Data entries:
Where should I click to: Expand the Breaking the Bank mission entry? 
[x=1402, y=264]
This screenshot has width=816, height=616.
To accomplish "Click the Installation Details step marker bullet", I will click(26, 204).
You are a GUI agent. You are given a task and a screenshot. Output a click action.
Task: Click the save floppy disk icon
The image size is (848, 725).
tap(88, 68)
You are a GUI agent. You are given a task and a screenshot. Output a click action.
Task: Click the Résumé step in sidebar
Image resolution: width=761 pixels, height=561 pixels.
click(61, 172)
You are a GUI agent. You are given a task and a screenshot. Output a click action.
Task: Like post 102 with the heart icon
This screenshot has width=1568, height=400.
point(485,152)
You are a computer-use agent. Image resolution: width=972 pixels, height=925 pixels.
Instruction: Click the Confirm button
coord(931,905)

What to do =
Select every line of the entries above that contains the word "pixels" and copy each one out in full. Case counts.

Response below =
Image resolution: width=761 pixels, height=561 pixels.
You are a computer-use agent. Image resolution: width=972 pixels, height=925 pixels.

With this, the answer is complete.